UNITED STATES DISTRICT COURT CENTRAL DISTRICT OF CALIFORNIA
May 30, 2018
Case No. CV 18-4042 JFW(JC) (C.D. Cal. May. 30, 2018)

Opinion

Case No. CV 18-4042 JFW(JC)

05-30-2018

DANIEL GOVIND, Petitioner, v. CALIFORNIA DEPT. OF CORRECTIONS & REHABILITATION, et al., Respondents.


ORDER (1) DISMISSING PETITION FOR WRIT OF HABEAS CORPUS AND ACTION; AND (2) DENYING A CERTIFICATE OF APPEALABILITY

I. SUMMARY

On May 15, 2018, petitioner Daniel Govind, a California state prisoner proceeding pro se, filed a Petition for Writ of Habeas Corpus by a Person in State Custody Pursuant to 28 U.S.C. § 2254 ("Petition"), with attachments ("Petition Attachments" or "Petition Att.") and exhibits ("Petition Exhibits" or "Petition Ex."). The exhibits include a transcript of petitioner's November 10, 2016 hearing before the California Board of Parole Hearings ("Board"). See Petition Ex. Y.

As the Petition Attachments and Petition Exhibits are voluminous and not consecutively numbered, the Court refers to the Page ID #s reflected in the Case Management/ Electronic Case Filing System (CM/ECF).

Petitioner essentially challenges the Board's decision denying him parole, claiming that such decision violated his due process rights. More specifically, he alleges: (1) he has improperly been restrained beyond his minimum eligible parole date of February 8, 2012; and (2) the Board improperly determined that he is a threat to the safety and security of the public. (Petition at 5).

As it plainly appears from the face of the Petition, the Petition Attachments, and the Petition Exhibits that petitioner is not entitled to federal habeas relief as requested, the Petition is denied and this action is dismissed pursuant to Rule 4 of the Rules Governing Section 2254 Cases in the United States District Courts ("Habeas Rule 4"). II. PERTINENT PROCEDURAL HISTORY

Although the Court's disposition of the Petition and this action are predicated only upon what plainly appears from the face of the Petition (including the Petition Attachments and Petition Exhibits), a broader procedural history is set forth for context. The Procedural History is derived from the Petition, the Petition Attachments, the Petition Exhibits, and documents on file in Govind v. Lindsey, C.D. Cal. Case No. CV 00-1138 JFW(MAN), of which the Court takes judicial notice. See Fed R. Evid. 201; Harris v. County of Orange, 682 F.3d 1126, 1131-32 (9th Cir. 2012) (court may take judicial notice of undisputed matters of public record including documents on file in federal or state courts).

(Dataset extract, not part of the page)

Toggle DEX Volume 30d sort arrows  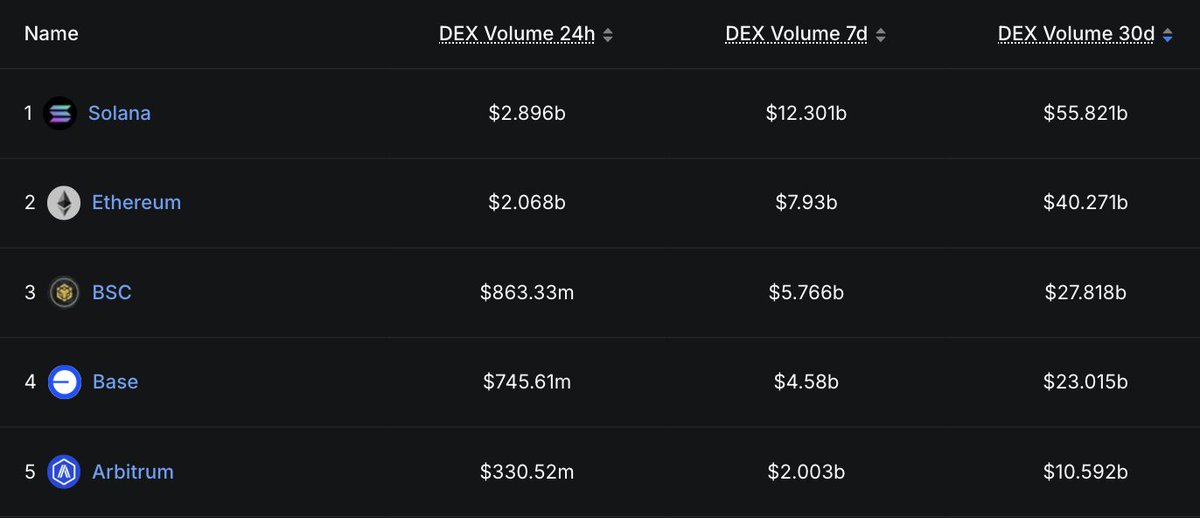[x=1168, y=35]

On June 27, 1996, a Los Angeles County Superior Court jury convicted petitioner of first degree murder with the use of a deadly and dangerous weapon (a machete). The court sentenced petitioner to a term of 26 years to life in state prison.

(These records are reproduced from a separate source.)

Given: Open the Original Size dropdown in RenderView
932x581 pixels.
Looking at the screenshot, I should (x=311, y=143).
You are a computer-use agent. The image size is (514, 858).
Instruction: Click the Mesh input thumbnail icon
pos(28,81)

Petitioner's minimum eligible parole date ("MEPD") was February 8, 2012. See Petition Ex. A, Page ID #57. He had an initial parole hearing on August 19, 1999 and was denied parole. See Petition Ex. I. He had subsequent parole hearings on October 22, 2013, June 4, 2015, and November 10, 2016, and was found unsuitable for release and denied parole on each such occasion. See Petition Exs. T, V, X, Y. At the most recent November 10, 2016 hearing, during which petitioner was represented by counsel, the Board found petitioner unsuitable for parole in light of (1) the heinousness of the commitment offense; (2) his lack of insight; (3) his failure to participate in sufficient self-help work; and (4) his unrealistic parole plans. See Petition Ex. Y at Page ID ## 733-45 (Hearing Transcript, pages 66-78).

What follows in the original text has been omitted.